Este año la temida vuelta al trabajo después de las vacaciones es aún peor. Aparte de tener que lidiar con la temida depresión de turno, esta vez afronto un traslado de mis oficinas. De estar a media hora de casa en pleno Eixample Barcelonés, he pasado a tener que hacer el camino de Santiago de ida y de vuelta para llegar a la nueva ubicación.
He quedado con mi amigo media hora antes en la cafeteria de la gasolinera que nos queda más cercana. Él es como yo. Una víbora pelirroja con el que bebemos y fumamos sin concesiones. Y con él me dirijo a las oficinas. Al nuevo y asqueroso sitio. Y los compañeros te saludan efusivos y te dicen: «que bien te han sentado las vacaciones».
Otros putos mentirosos. Analicemos mi aspecto post-vacacional:
- Mi color blanco vampiro ahora es similar al de una pechuga de pollo vuelta y vuelta en la plancha.

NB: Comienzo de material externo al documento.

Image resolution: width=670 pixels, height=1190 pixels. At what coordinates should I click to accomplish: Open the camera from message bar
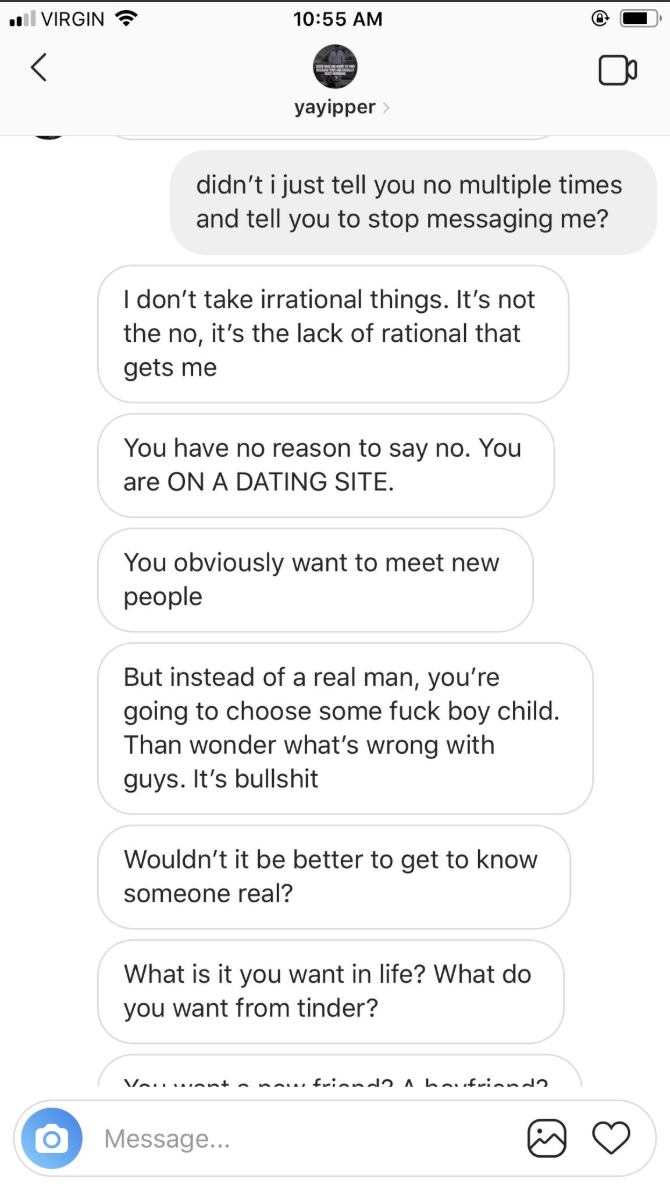pyautogui.click(x=52, y=1138)
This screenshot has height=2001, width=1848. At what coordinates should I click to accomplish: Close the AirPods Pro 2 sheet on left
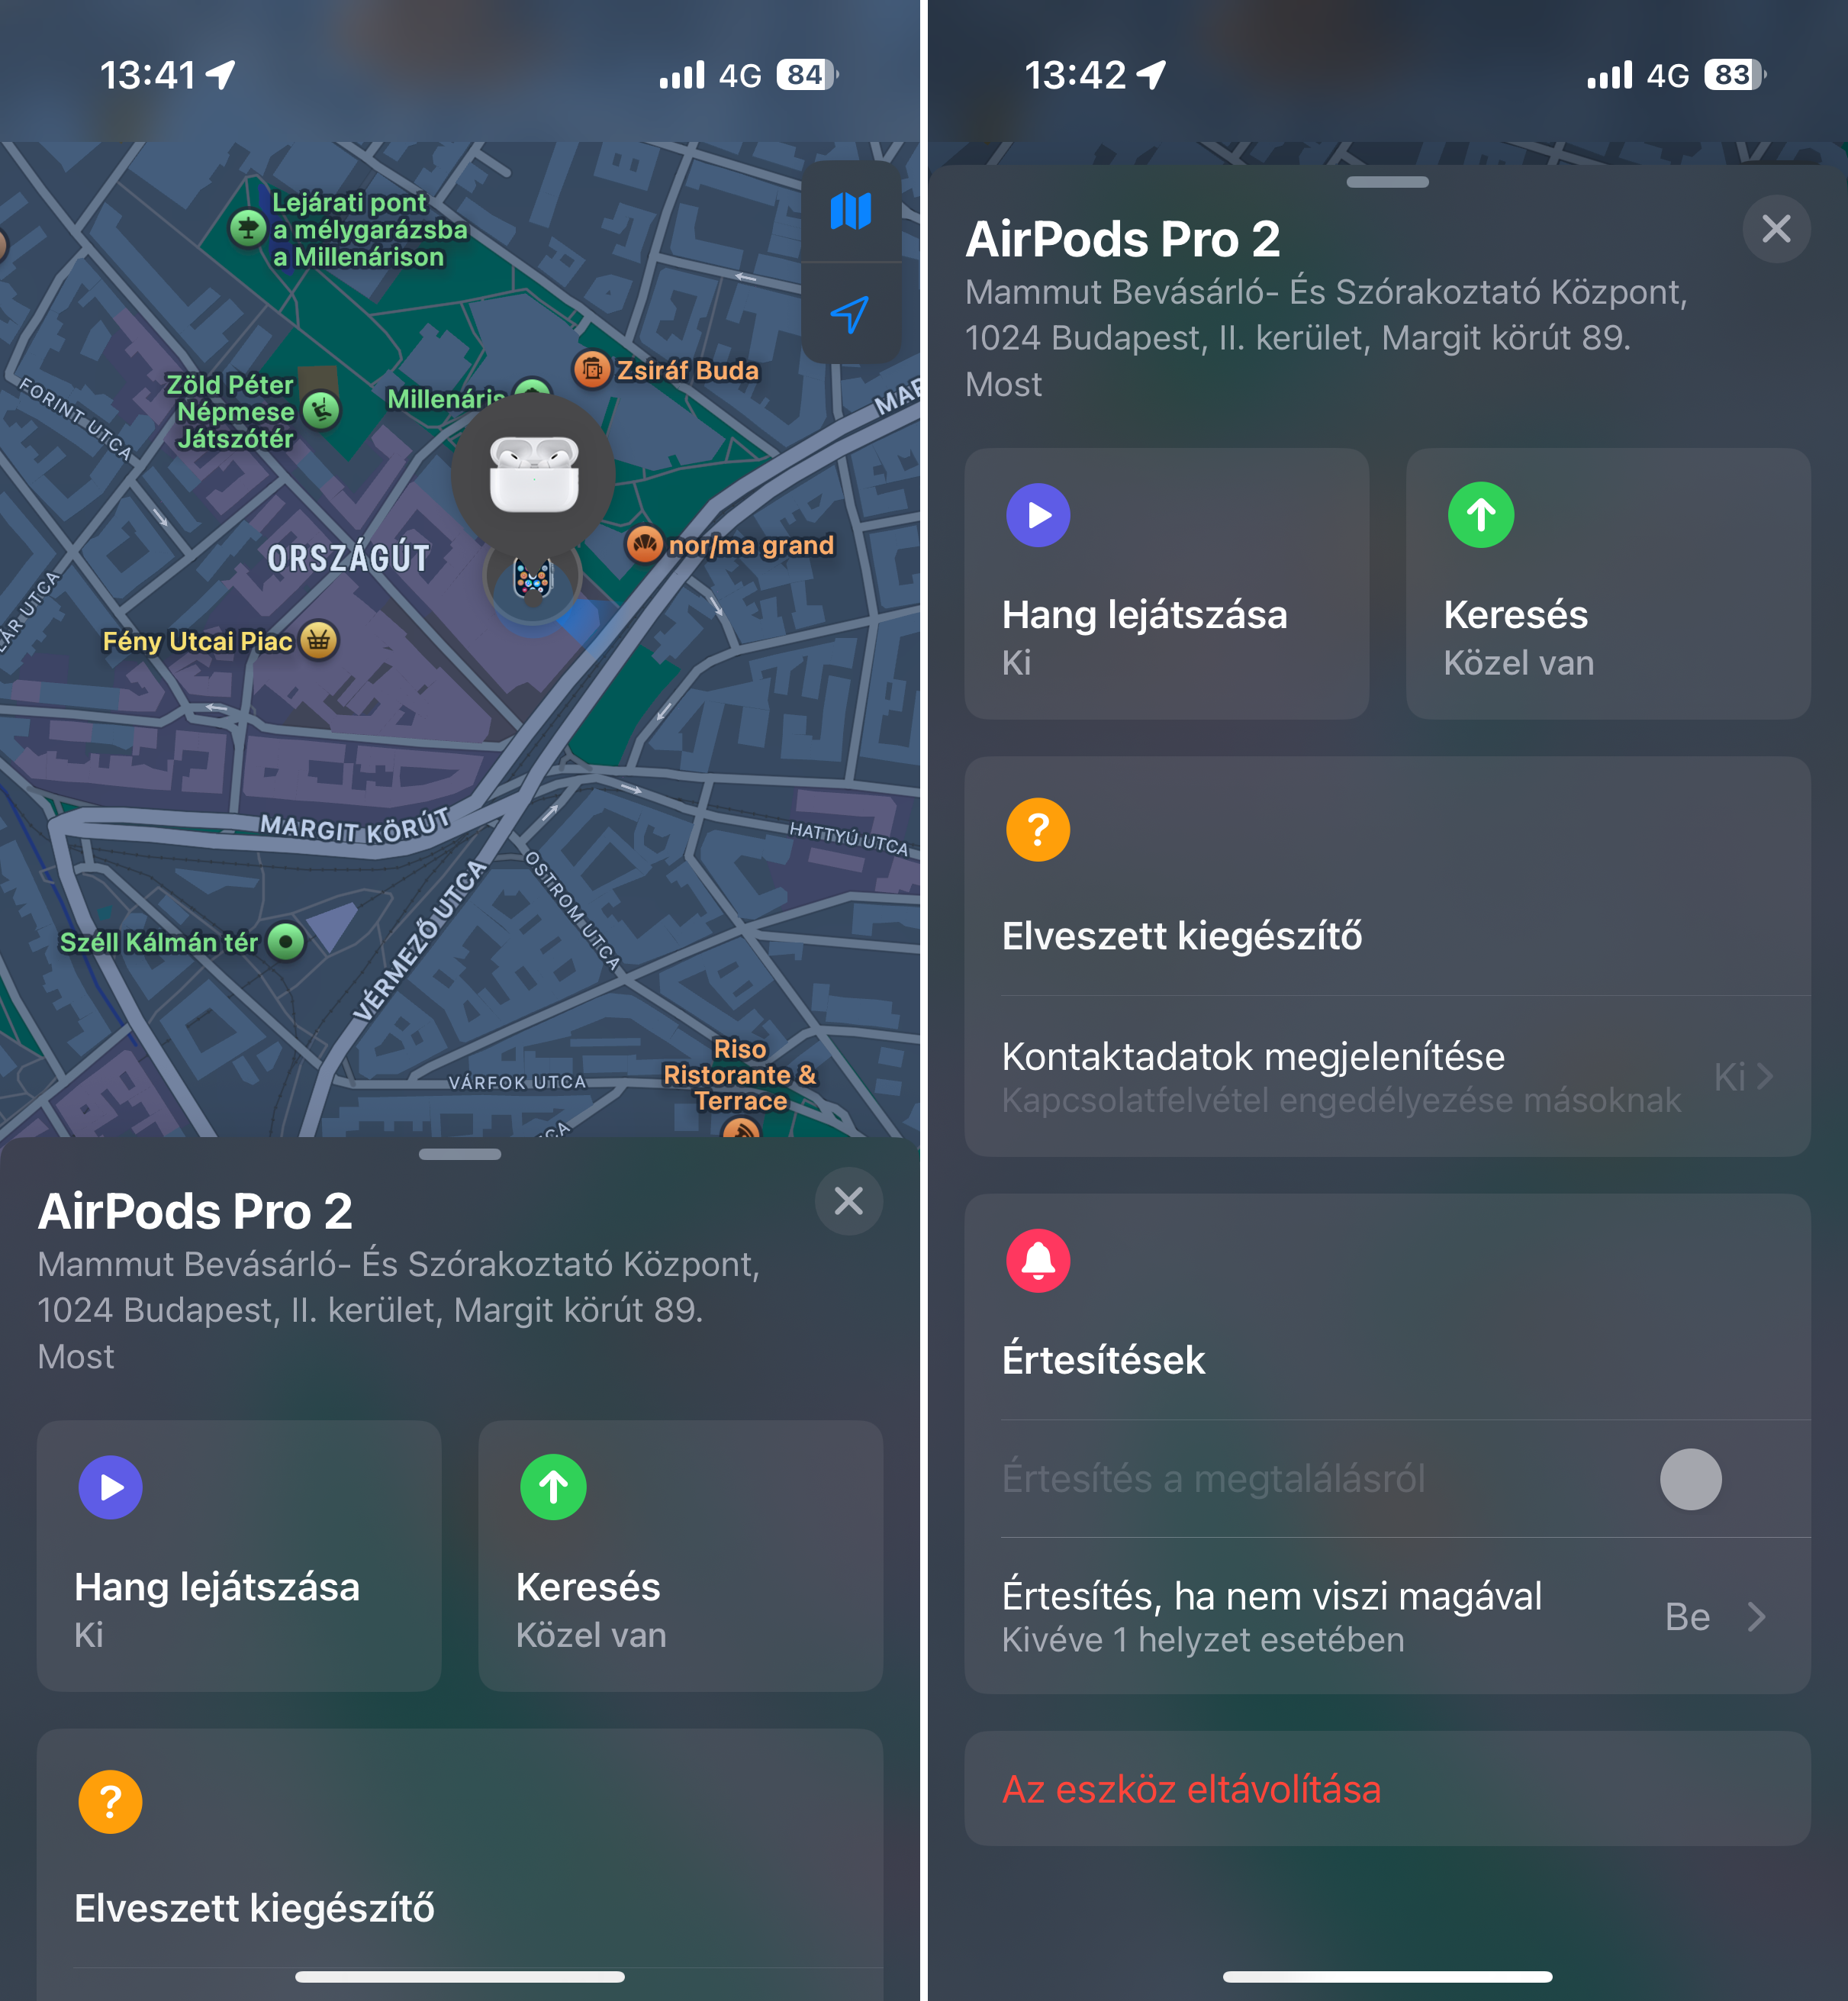tap(849, 1200)
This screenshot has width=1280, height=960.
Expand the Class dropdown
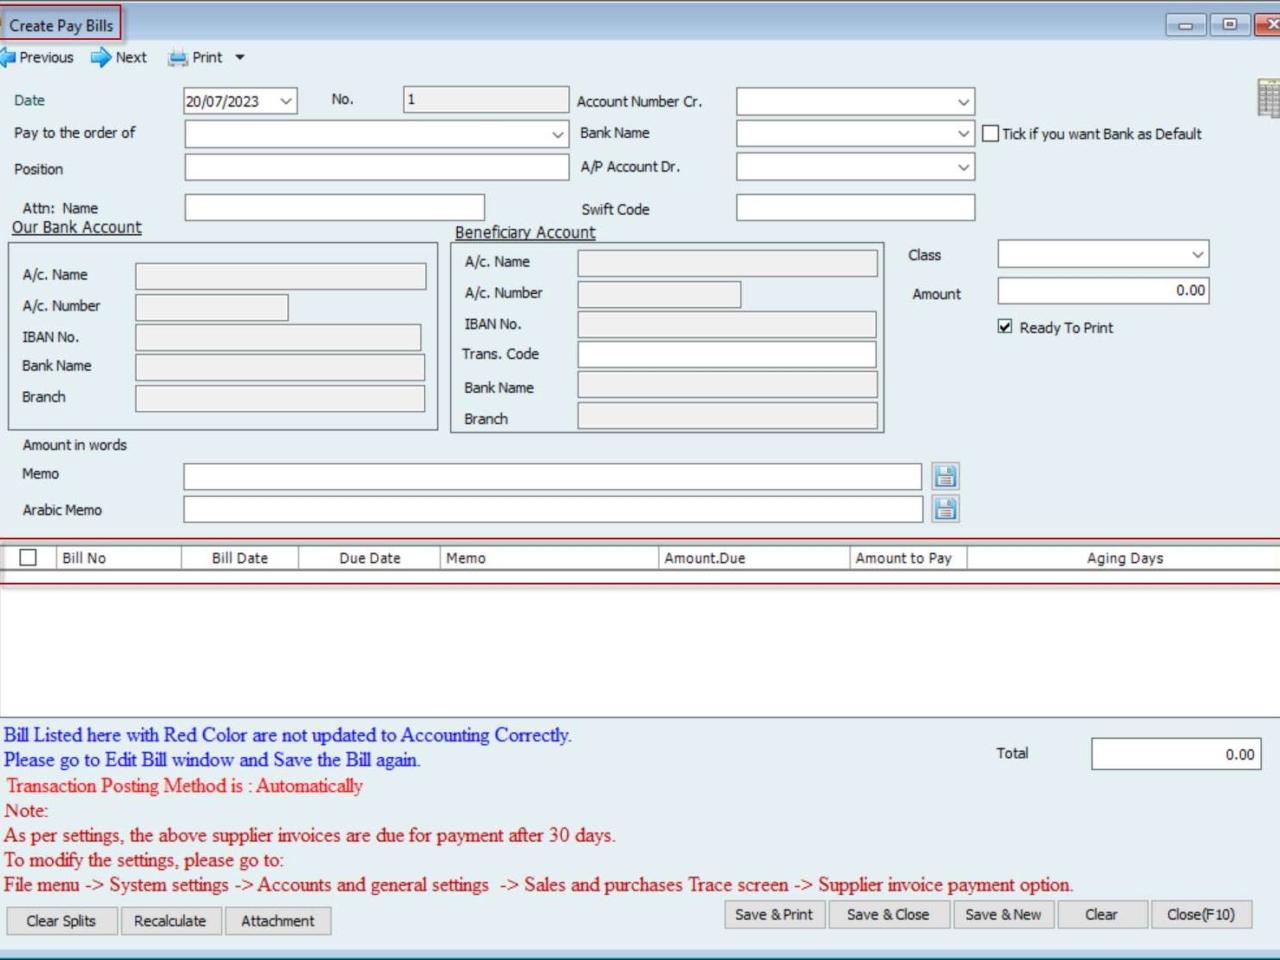(x=1197, y=255)
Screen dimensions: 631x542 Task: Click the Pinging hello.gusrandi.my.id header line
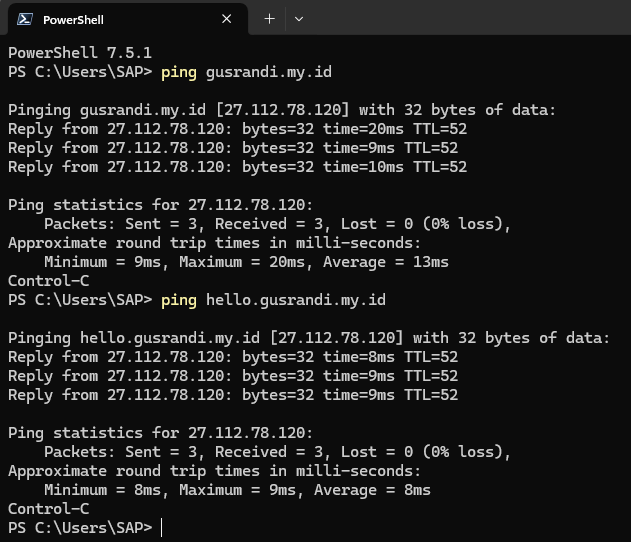coord(309,338)
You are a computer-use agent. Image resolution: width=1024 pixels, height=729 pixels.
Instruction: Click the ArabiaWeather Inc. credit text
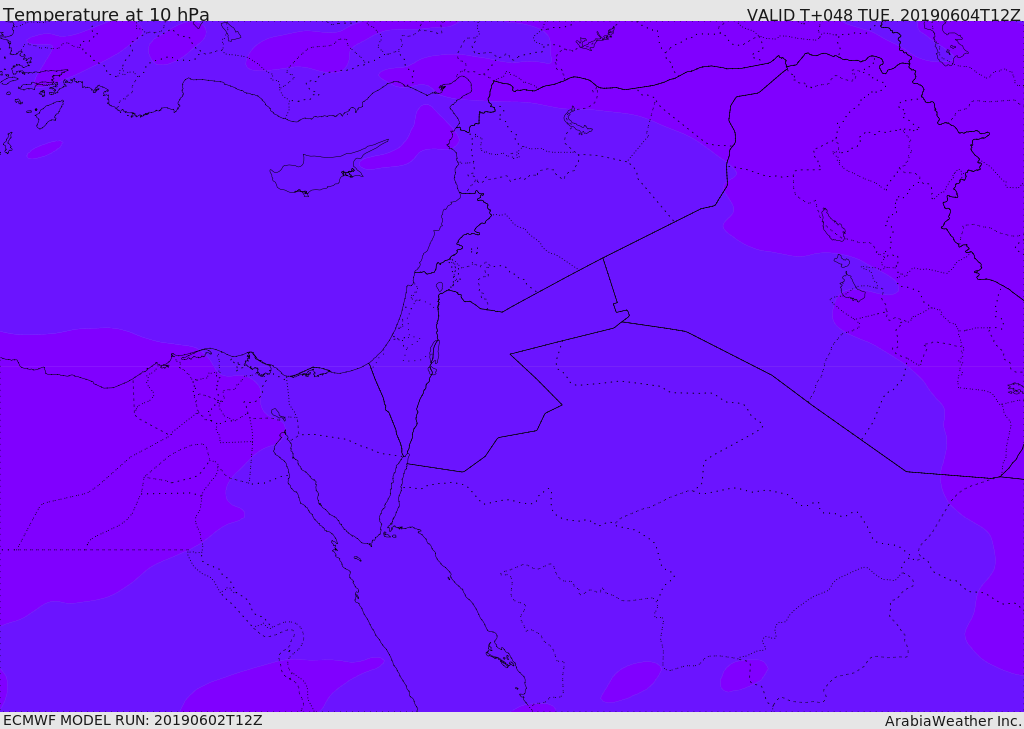coord(953,721)
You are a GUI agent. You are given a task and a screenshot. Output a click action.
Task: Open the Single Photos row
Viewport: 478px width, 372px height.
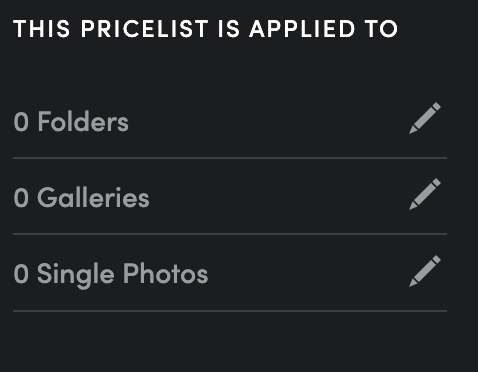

- Tengo la cara llena de pecas y parezco Candy Candy (os hablaré de ella, es la culpable de que yo sea la reina del drama).
- Tengo las piernas llenas de picadas de mosquito ( mi sobrina y yo somos las más afectadas y el 80 % de los ataques a nivel mundial nos los repartimos entre ella y yo)
- Parezco un panda (ojeras). Di cien vueltas en la cama a causa de los nervios de la vuelta al cole ( o más bien por la mala leche de la vuelta al cole) y no he dormido nada. Ninguno de mis correctores/cemento han podido con ellas.
- Barriguita cervecera: Las 150 unidades de caña/tercio/quinto que me he bebido durante las vacaciones han dado sus frutos y ahora parezco embarazada.
- En resumen: Estoy hecha un maldito adefesio. Que mal me han sentado las vacaciones coño.
¿Os había comentado que mis compañeros de trabajo son bastante tocacojones y cotillas? Pues uno de ellos me pregunta gritando: «¿Te ha traído ese que dices que no es tu novio?». Y con mi mirada de odio le dejo claro que nunca más deben nombrar al Sr. Calcetín.